We were blessed to have Wendy Sim from Snells Beach attend the conference as well.

Dr Lynne had a burning word for a local church and their pastor. Once again that breakthrough anointing she carries prevailed and lives will never be the same after many prophesies and words of knowledge flowed.
We are also very privileged to welcome Gay McKay, situated in Waihi Beach, to our fold as our Bay of Plenty co-ordinator. Watch this space for photos and news as these two Generals prepare to call 5 Fold women out of hiding.

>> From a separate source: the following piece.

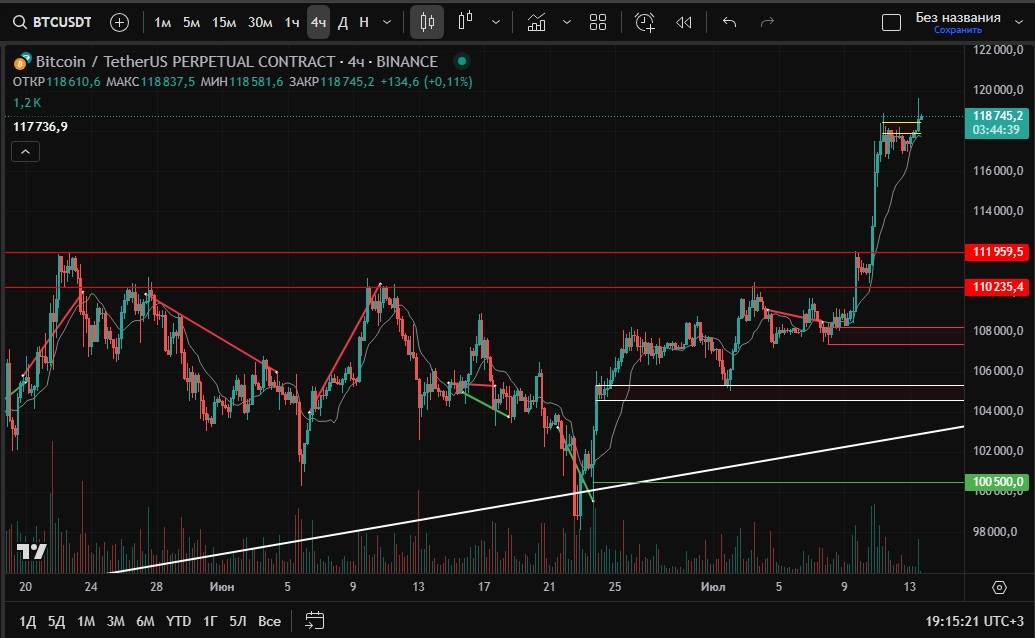Start bar replay with the rewind icon
This screenshot has width=1035, height=638.
(684, 21)
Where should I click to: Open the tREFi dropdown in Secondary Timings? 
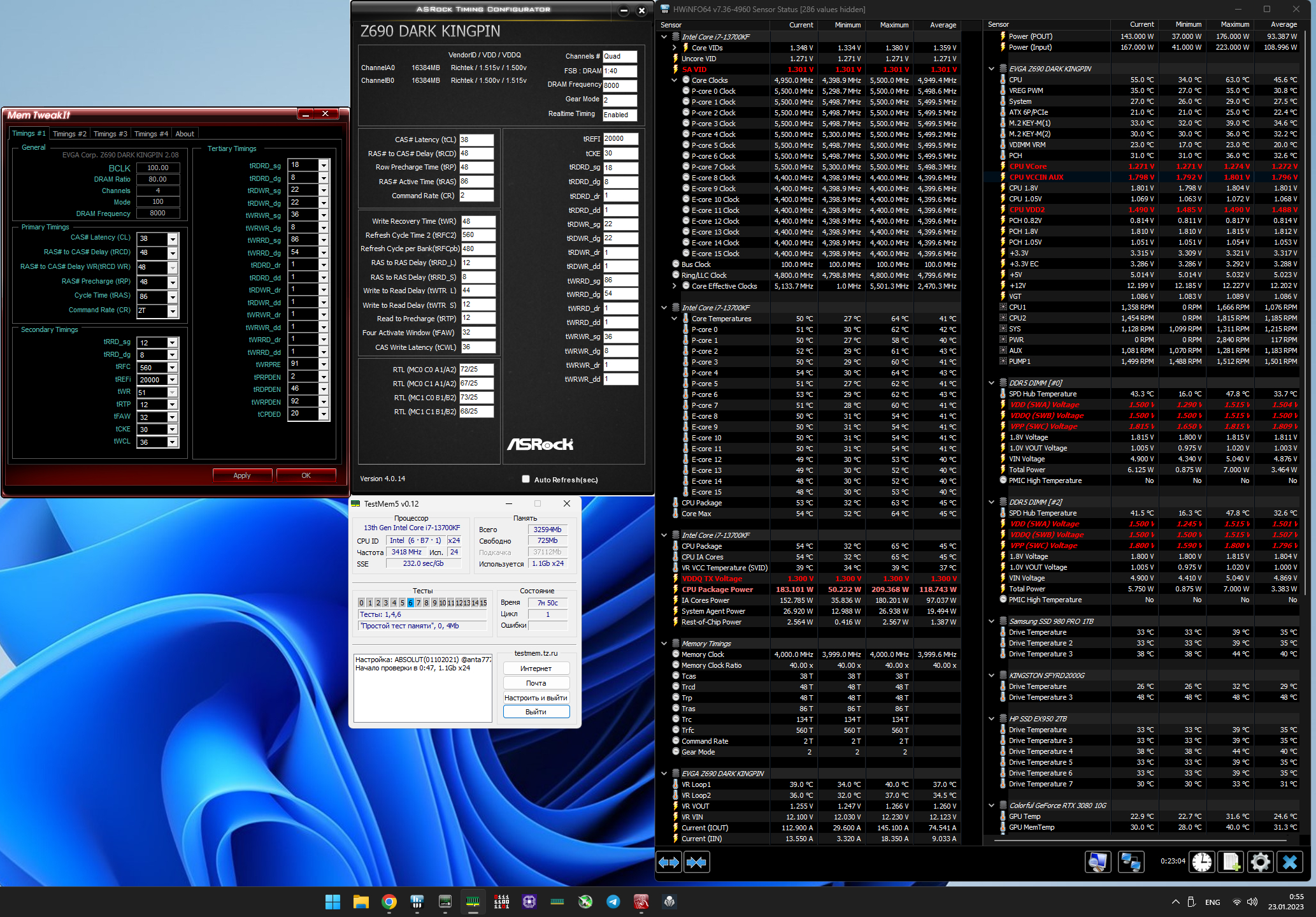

Understanding New Zealand Culture has been a task that I gallantly set out to understand. New Zealand like any other country of the world has an ingrained culture which once grasped, I felt could help me understand the roots of the 5 fold women in New Zealand.  The best and most concise explanation I have heard is from a respected man by the name of Peter Lineham who is an Associate-Professor Peter J. Lineham is a historian, who teaches at Massey University at Auckland, New Zealand. His major fields of research are eighteenth and nineteenth century English religious history as well as New Zealand religious history. His major books include ‘There we found Brethren’, ‘No Ordinary Union’, ‘Bible and Society’, and ‘Transplanted Christianity’. He has also written many articles and is a frequent speaker on religion, church, culture and society.

He says, and I quote,
“Gender Factors in New Zealand History:

Over the last thirty years historians have reflected extensively on the gendered nature of New Zealand history, and what was distinctive about this, compared to other societies at the same time. Most historians now see the colonial/imperial factor as a key not simply to the colonies but also to the imperial heartland. Victorian notions of gender need to be applied to New Zealand with caution because gender roles were reshaped in the colony.
The disproportion of men to women in New Zealand is usually viewed as a key factor although it can be exaggerated, as David Thomson has argued. Nevertheless, in the broader context of Australasian culture, single males – tramps and mates and soldiers – influenced the emergence of a very rugged masculinist culture. The image of New Zealand males remained in ‘cowboy’ mode. Fred Dagg and Barry Crump and mud-splattered All Blacks symbolise New Zealand masculinity and this ‘good keen man’ image was rather rough, dirty, violent and implicitly rather hostile to femininity.
Meanwhile the colonial pattern of the hardworking wife with few or no servants subtly changed the Victorian ideal of the woman in the home. Women learned to be strong and determined, and challenged the demure image of Victorian women. They gained power from their home base. Women strongly supported the campaign for the prohibition of alcohol and the enfranchisement of women.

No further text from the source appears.